I am trying to load a huge volume json data with nested structure to hive using a Json serde. some of the field names start with $
in nested structure. I am mapping hive filed names Using SerDeproperties
, but how ever when i query the table, getting null in the field starting with $
, tried with different syntax,but no luck.
Sample JSON:
{
"_id" : "319FFE15FF90",
"SomeThing" :
{
"$SomeField" : 22,
"AnotherField" : 2112,
"YetAnotherField": 1
}
. . . etc . . . .
Using a schema as follows:
create table testSample
(
`_id` string,
something struct
<
$somefield:int,
anotherfield:bigint,
yetanotherfield:int
>
)
row format serde 'org.openx.data.jsonserde.JsonSerDe'
with serdeproperties
(
"mapping.somefield" = "$somefield"
);
This schema builds OK, however, somefield(starting with $
) in the above table is always returning null (all the other values exist and are correct).

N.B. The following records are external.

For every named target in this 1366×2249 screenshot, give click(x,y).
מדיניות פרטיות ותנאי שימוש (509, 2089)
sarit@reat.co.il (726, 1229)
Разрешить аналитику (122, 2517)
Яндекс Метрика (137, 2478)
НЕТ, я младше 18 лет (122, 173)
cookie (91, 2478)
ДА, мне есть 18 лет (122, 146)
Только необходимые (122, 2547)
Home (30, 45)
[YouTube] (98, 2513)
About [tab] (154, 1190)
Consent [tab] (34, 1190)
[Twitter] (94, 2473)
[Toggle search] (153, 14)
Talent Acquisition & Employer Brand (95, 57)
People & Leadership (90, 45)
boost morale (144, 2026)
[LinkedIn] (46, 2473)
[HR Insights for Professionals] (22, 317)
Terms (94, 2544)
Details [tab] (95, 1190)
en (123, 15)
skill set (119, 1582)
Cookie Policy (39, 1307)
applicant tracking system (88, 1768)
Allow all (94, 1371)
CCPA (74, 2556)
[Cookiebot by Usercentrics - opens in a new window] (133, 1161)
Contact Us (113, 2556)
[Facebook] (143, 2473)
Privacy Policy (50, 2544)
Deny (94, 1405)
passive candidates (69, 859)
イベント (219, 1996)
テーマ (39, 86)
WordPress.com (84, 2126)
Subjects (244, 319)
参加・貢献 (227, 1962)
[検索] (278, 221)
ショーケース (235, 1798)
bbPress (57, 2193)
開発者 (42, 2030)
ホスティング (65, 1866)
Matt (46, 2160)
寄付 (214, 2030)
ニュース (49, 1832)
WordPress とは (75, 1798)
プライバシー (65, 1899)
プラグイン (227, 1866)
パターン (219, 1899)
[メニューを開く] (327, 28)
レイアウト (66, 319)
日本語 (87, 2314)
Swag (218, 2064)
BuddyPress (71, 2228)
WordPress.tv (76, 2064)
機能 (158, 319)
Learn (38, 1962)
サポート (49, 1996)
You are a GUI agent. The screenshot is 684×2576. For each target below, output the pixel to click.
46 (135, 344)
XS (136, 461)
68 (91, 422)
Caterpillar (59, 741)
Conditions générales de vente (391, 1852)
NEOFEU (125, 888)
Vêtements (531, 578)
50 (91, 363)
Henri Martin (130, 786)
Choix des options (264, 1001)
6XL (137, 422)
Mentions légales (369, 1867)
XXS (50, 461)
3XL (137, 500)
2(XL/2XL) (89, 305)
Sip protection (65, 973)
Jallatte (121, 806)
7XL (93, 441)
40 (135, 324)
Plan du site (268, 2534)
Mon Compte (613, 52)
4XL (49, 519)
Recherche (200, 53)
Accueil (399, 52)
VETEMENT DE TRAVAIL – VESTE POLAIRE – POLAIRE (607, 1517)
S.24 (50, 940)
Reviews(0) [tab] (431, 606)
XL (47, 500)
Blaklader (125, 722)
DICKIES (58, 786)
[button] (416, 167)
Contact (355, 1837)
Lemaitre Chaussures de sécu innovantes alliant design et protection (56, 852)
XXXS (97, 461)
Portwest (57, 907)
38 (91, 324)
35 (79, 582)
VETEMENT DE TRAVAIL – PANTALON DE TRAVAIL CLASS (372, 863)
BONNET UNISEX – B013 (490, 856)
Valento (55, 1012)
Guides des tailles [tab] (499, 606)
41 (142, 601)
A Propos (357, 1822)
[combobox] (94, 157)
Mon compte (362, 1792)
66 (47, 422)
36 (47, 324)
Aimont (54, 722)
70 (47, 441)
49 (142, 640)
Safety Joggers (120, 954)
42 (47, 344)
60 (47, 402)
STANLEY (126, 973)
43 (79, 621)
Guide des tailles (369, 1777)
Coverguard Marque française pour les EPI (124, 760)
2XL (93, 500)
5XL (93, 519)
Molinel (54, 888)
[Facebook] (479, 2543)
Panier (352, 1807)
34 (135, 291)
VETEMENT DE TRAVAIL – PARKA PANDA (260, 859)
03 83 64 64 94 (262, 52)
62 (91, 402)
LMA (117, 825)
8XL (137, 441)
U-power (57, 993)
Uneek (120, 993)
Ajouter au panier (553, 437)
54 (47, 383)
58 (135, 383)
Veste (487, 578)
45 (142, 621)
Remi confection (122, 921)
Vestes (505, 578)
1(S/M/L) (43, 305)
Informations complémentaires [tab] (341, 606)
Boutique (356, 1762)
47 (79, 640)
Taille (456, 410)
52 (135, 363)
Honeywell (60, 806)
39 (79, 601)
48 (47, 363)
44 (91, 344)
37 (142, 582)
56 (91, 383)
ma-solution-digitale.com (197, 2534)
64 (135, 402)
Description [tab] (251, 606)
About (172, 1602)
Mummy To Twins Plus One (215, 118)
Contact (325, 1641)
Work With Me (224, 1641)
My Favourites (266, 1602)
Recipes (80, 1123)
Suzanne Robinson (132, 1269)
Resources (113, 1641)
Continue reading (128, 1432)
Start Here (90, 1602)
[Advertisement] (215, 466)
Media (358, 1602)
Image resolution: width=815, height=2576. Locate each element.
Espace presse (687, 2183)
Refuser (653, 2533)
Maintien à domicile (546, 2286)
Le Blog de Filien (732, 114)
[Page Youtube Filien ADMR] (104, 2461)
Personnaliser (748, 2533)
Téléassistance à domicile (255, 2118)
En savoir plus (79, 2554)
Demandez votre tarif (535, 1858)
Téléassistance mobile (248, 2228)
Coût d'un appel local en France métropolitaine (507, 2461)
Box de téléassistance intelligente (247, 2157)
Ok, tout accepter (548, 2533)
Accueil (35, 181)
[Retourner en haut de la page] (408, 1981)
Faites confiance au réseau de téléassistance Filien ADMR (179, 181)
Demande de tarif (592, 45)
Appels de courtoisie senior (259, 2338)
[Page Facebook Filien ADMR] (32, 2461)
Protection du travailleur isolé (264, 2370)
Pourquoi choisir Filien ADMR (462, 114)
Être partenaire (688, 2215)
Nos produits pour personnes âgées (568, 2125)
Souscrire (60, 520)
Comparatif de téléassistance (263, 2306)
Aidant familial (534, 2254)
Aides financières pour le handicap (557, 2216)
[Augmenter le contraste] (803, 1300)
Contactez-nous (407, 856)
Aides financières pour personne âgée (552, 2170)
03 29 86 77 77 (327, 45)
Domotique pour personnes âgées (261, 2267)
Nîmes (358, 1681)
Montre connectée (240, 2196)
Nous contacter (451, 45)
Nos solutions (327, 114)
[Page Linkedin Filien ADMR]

We've been trying a lot of syntax combinations, but to no avail.
Does anyone know the trick to hap a nested field with a leading $
in its name?
You almost got it right. Try creating the table like this.
The mistake you're making is that when mapping in the serde properties (mapping.somefield ="$somefield") you're saying "when looking for the hive column named 'somefield', look for the json field '$somefield', but in hive you defined the column with the dollar sign, which if not outright illegal it's for sure not the best practice in hive.
create table testSample
(
`_id` string,
something struct
<
somefield:int,
anotherfield:bigint,
yetanotherfield:int
>
)
row format serde 'org.openx.data.jsonserde.JsonSerDe'
with serdeproperties
(
"mapping.somefield" = "$somefield"
);
I tested it with some test data:
{ "_id" : "123", "something": { "$somefield": 12, "anotherfield":13,"yetanotherfield":100}}
hive> select something.somefield from testSample;
OK
12
I am suddenly starting to see this problem as well but for normal column names as well (no special characters such as $)
I am populating an external table (Temp) from another internal table (Table2) and want the output of Temp table in JSON format. I want column names in camel case in the output JSON file and so am also using the Serdepoperties in the Temp table to specify correct names. However, I am seeing that when I do Select * from the Temp table, it gives NULL values for the columns whose names have been used in the mapping.
I am running Hive 0.13. Here are the commands:
Create table command:
CREATE EXTERNAL TABLE Temp (
data STRUCT<
customerId:BIGINT, region:STRING, marketplaceId:INT, asin:ARRAY<STRING>>
)
ROW FORMAT SERDE 'org.openx.data.jsonserde.JsonSerDe'
WITH SERDEPROPERTIES (
'mapping.customerid' = 'customerId',
'mapping.marketplaceid' = 'marketplaceId'
)
LOCATION '/output';
INSERT INTO TABLE Temp
SELECT
named_struct ('customerId',customerId, 'region', region, 'marketplaceId', marketplaceId, 'asin', asin)
FROM Table2;
Select * from Temp:
{"customerid":null,"region":"EU","marketplaceid":null,"asin":["B000FC1PZC"]}
{"customerid":null,"region":"EU","marketplaceid":null,"asin":["B000FC1C9G"]}
See how "customerid" and "marketplaceid" are null. Generated JSON file is:
{"data":{"region":"EU","asin":["B000FC1PZC"]}}
{"data":{"region":"EU","asin":["B000FC1C9G"]}}
Now, if I remove the with serdeproperties, the table starts getting all values:
{"customerid":1,"region":"EU","marketplaceid":4,"asin":["B000FC1PZC"]}
{"customerid":2,"region":"EU","marketplaceid":4,"asin":["B000FC1C9G"]}
And then the JSON file so generated is:
{"data":{"region":"EU","marketplaceid":4,"asin":["B000FC1PZC"],"customerid":1}}
{"data":{"region":"EU","marketplaceid":4,"asin":["B000FC1C9G"],"customerid":2}}